C:イタリアではジョッキーの友達はいません。勝負の世界ですから難しいんですよ。一緒にいる時は仲良く話していても、後で悪口を言っていたような話を聞いたり……。日本のジョッキーと違い、イタリアのジョッキーはあまり性格がよくないのかもしれません(笑)。
-:イタリアの競馬の特徴を教えてください。
C:ミラノの競馬場は小倉競馬場と雰囲気が似ています。コース自体は東京コースに似ていて大きいのですが、建物とか回りの雰囲気が似ているんです。

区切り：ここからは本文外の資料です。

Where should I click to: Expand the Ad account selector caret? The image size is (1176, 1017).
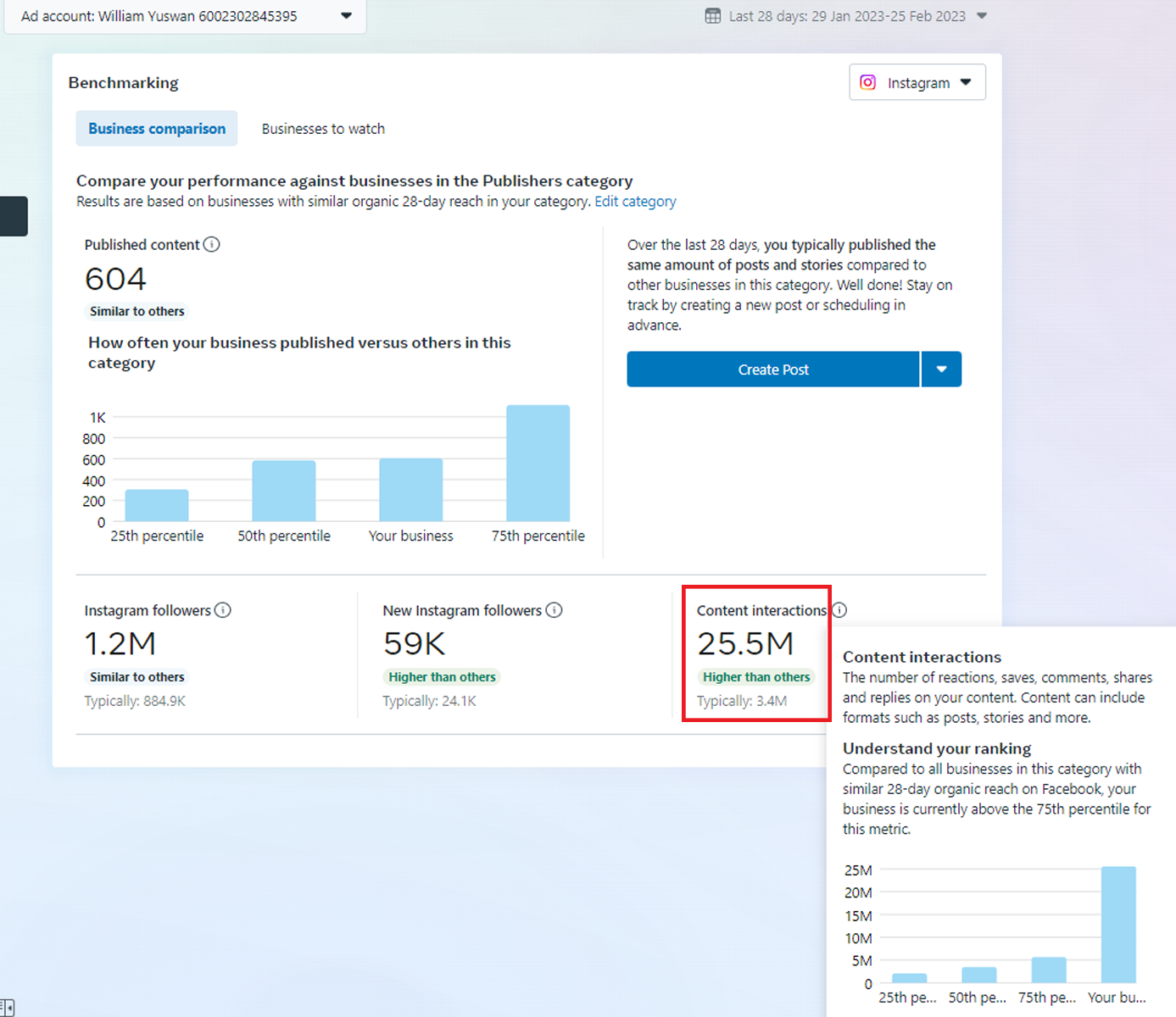(346, 16)
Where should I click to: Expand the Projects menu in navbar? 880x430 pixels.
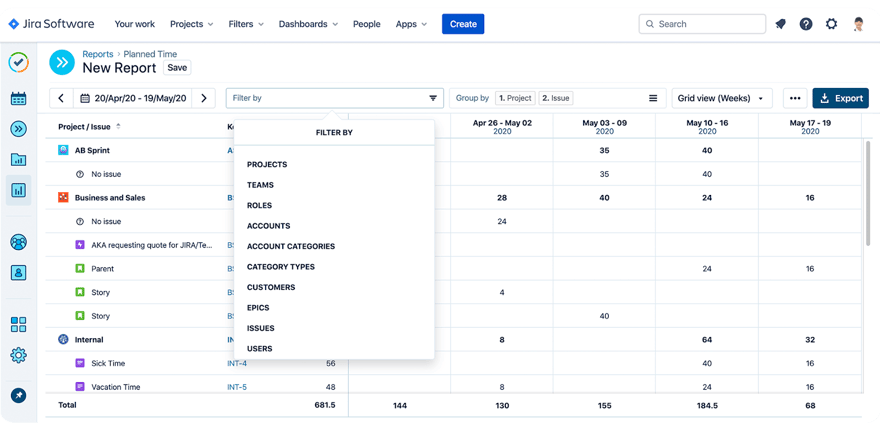click(191, 24)
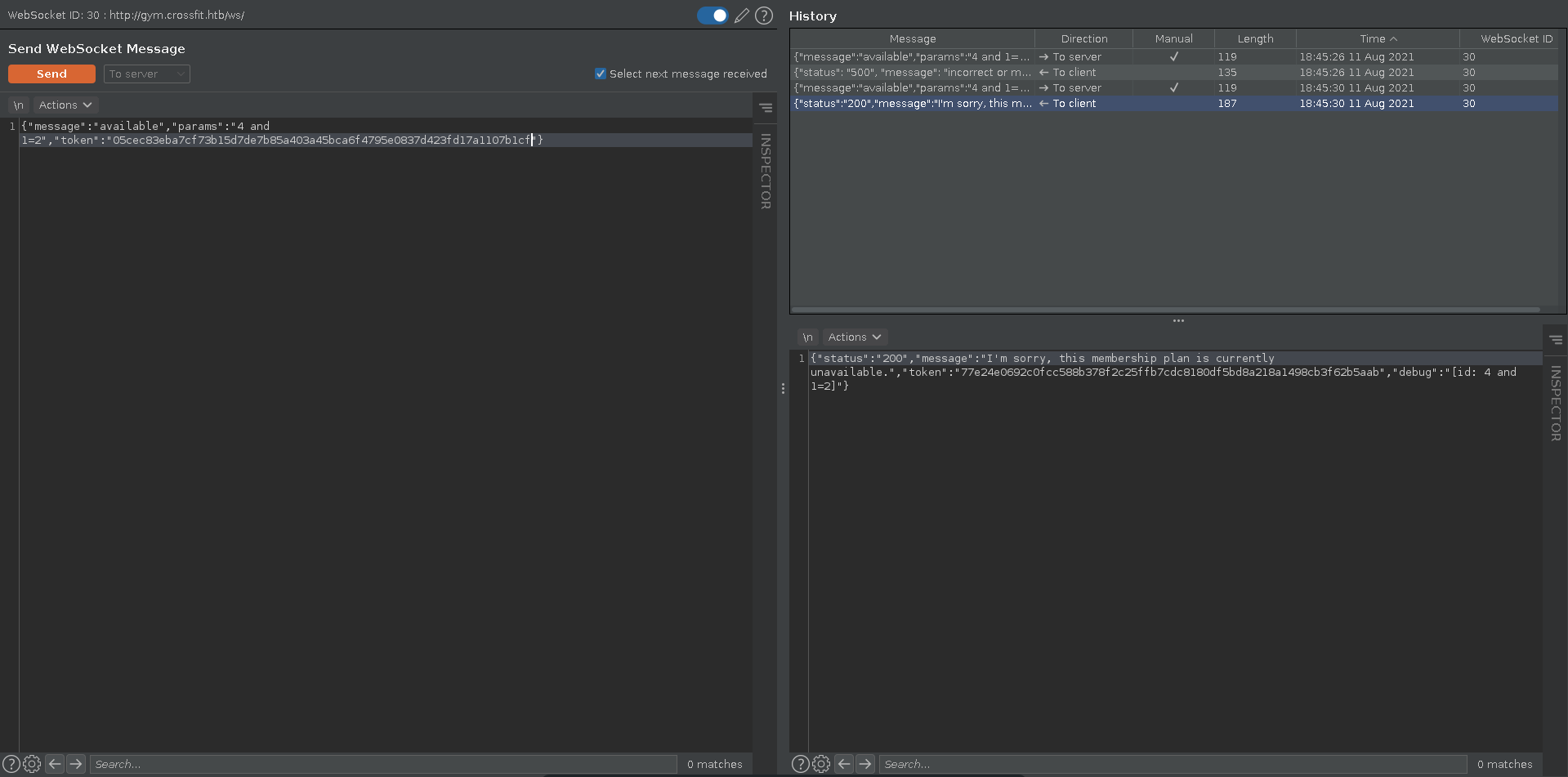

ローマとミラノはとても大きな競馬場ですよ。
-:そんな中で、イタリアの競馬が日本と比べて優れていると思う点はありますか?
C:(笑)。日本の方が優れていると思います!
-:イタリアのレースは日本よりもタフだと思うんですが、そういう状況で乗っているとテクニックが身に付くものですか。
C:イタリアは “タフ”というか“ラフ”です。馬同士がぶつかることもよくありますし、危険なシーンもあります。その中で勝つのにはすごく技術が必要です。それにスローペースの競馬が多いので、どこで動いていくべきか“流れ”を読む力が求められます。日本ではいいスタートを切って、いいポジションを取るように調教師から指示されることがありますが、イタリアでは違うんです。基本的にスローペースの競馬ばかりなので、スタートが良いにこしたことはないですが、押し出されて先頭を走るよりは出遅れた方がいいこともあります。スローだと内で包まれて動きたくても出せないこともあります。だから、“少しの出遅れくらいなら、どこかで挽回すればいい”、イタリアではそんな風に考えて乗っています。
-:とはいえ、日本もスローペースが多いと思いますが。
C:日本の競馬はそんない遅くないですよ!
-:ではイタリアの競馬はボクらが思っているより、さらにスローなんですね。
C:そうですね。日本の競馬の方がスピードもスタミナも求められるんじゃないですか?
-:じゃあイタリアの馬は凄く我慢をして走っているんですね。
C:馬がそういうレースに慣れているんです。フランス競馬みたいな感じでゆっくり行って、最後だけバンッと弾けさせる競馬がほとんどです。
-:ということは、日本の競馬は世界の中ではけっこう流れているんですね。
C:ボクもその速い流れが好きです。技術も使えますから。
-:イタリアリーディングジョッキー、クリスチャン・デムーロの技術を日本のファンに教えてください。
C:ウ~ン、言葉で説明するのは難しいですね……(笑)。
-:でも、そういう技術があるからドナウブルーの京都牝馬Sなど、日本で勝てていると思うのですが、日本での中央初勝利の時はどんな気持ちでしたか。
C:日本では来日当初から、とてもいい馬に乗せてもらっていましたから初勝利はすごくうれしかったです。しかし、3勝目の後に落馬してしまいました。
-:そうですね。とても心配しました。
C:ラッキーでした。あの落ち方で何もなかったので。他の馬がボクを踏まないで通り過ぎてくれたんですから。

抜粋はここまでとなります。